## Task details
Copy every line of the data below word for word, keeping the original order and line breaks.

[Dataset records]
START
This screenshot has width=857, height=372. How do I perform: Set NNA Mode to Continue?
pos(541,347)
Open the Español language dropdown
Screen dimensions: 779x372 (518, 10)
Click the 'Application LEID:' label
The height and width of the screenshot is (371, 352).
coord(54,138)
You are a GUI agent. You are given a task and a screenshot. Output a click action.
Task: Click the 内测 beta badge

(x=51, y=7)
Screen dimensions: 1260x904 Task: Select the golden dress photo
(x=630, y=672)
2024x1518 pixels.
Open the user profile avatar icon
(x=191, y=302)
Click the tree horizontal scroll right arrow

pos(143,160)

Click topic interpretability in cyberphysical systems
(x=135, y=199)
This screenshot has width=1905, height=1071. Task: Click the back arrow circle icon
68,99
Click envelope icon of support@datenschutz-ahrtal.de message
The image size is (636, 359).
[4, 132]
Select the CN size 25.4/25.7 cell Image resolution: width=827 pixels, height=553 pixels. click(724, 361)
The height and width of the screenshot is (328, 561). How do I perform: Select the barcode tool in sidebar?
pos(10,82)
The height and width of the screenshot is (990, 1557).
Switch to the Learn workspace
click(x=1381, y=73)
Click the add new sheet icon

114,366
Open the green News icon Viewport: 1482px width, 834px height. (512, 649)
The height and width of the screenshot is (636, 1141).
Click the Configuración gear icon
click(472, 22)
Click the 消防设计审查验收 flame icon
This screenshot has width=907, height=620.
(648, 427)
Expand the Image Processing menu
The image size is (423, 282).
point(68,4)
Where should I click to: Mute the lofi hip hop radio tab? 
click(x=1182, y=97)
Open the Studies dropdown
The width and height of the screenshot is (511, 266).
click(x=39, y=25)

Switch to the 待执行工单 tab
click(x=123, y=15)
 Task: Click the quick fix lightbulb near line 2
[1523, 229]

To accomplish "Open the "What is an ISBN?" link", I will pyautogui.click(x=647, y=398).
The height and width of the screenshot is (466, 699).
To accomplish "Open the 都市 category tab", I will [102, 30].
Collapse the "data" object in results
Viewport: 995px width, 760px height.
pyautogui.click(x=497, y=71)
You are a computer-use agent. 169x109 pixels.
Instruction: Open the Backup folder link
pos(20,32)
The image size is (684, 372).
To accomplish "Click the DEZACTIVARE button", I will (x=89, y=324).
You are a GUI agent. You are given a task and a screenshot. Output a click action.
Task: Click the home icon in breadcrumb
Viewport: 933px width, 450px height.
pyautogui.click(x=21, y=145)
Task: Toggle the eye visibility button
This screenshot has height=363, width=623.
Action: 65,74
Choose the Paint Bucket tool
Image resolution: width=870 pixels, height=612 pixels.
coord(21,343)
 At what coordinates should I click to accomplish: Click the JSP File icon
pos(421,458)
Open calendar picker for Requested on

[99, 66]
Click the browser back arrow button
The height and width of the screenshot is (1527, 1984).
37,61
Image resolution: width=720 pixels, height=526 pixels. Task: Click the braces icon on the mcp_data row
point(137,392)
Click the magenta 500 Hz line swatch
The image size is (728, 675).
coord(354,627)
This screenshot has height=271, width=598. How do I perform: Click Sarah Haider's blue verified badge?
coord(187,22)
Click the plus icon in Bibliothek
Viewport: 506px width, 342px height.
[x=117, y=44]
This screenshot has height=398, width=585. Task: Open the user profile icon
END
## Written answer
This screenshot has width=857, height=372. How do I perform: Set NNA Mode to Continue?
pos(541,347)
Open the Español language dropdown
Screen dimensions: 779x372 (518, 10)
Click the 'Application LEID:' label
The height and width of the screenshot is (371, 352).
coord(54,138)
You are a GUI agent. You are given a task and a screenshot. Output a click action.
Task: Click the 内测 beta badge

(x=51, y=7)
Screen dimensions: 1260x904 Task: Select the golden dress photo
(x=630, y=672)
2024x1518 pixels.
Open the user profile avatar icon
(x=191, y=302)
Click the tree horizontal scroll right arrow

pos(143,160)

Click topic interpretability in cyberphysical systems
(x=135, y=199)
This screenshot has width=1905, height=1071. Task: Click the back arrow circle icon
68,99
Click envelope icon of support@datenschutz-ahrtal.de message
The image size is (636, 359).
[4, 132]
Select the CN size 25.4/25.7 cell Image resolution: width=827 pixels, height=553 pixels. click(724, 361)
The height and width of the screenshot is (328, 561). How do I perform: Select the barcode tool in sidebar?
pos(10,82)
The height and width of the screenshot is (990, 1557).
Switch to the Learn workspace
click(x=1381, y=73)
Click the add new sheet icon

114,366
Open the green News icon Viewport: 1482px width, 834px height. (512, 649)
The height and width of the screenshot is (636, 1141).
Click the Configuración gear icon
click(472, 22)
Click the 消防设计审查验收 flame icon
This screenshot has width=907, height=620.
(648, 427)
Expand the Image Processing menu
The image size is (423, 282).
point(68,4)
Where should I click to: Mute the lofi hip hop radio tab? 
click(x=1182, y=97)
Open the Studies dropdown
The width and height of the screenshot is (511, 266).
click(x=39, y=25)

Switch to the 待执行工单 tab
click(x=123, y=15)
 Task: Click the quick fix lightbulb near line 2
[1523, 229]

To accomplish "Open the "What is an ISBN?" link", I will pyautogui.click(x=647, y=398).
The height and width of the screenshot is (466, 699).
To accomplish "Open the 都市 category tab", I will [102, 30].
Collapse the "data" object in results
Viewport: 995px width, 760px height.
pyautogui.click(x=497, y=71)
You are a computer-use agent. 169x109 pixels.
Instruction: Open the Backup folder link
pos(20,32)
The image size is (684, 372).
To accomplish "Click the DEZACTIVARE button", I will (x=89, y=324).
You are a GUI agent. You are given a task and a screenshot. Output a click action.
Task: Click the home icon in breadcrumb
Viewport: 933px width, 450px height.
pyautogui.click(x=21, y=145)
Task: Toggle the eye visibility button
This screenshot has height=363, width=623.
Action: 65,74
Choose the Paint Bucket tool
Image resolution: width=870 pixels, height=612 pixels.
coord(21,343)
 At what coordinates should I click to accomplish: Click the JSP File icon
pos(421,458)
Open calendar picker for Requested on

[99, 66]
Click the browser back arrow button
The height and width of the screenshot is (1527, 1984).
37,61
Image resolution: width=720 pixels, height=526 pixels. Task: Click the braces icon on the mcp_data row
point(137,392)
Click the magenta 500 Hz line swatch
The image size is (728, 675).
coord(354,627)
This screenshot has height=271, width=598. How do I perform: Click Sarah Haider's blue verified badge?
coord(187,22)
Click the plus icon in Bibliothek
Viewport: 506px width, 342px height.
[x=117, y=44]
This screenshot has height=398, width=585. Task: Open the user profile icon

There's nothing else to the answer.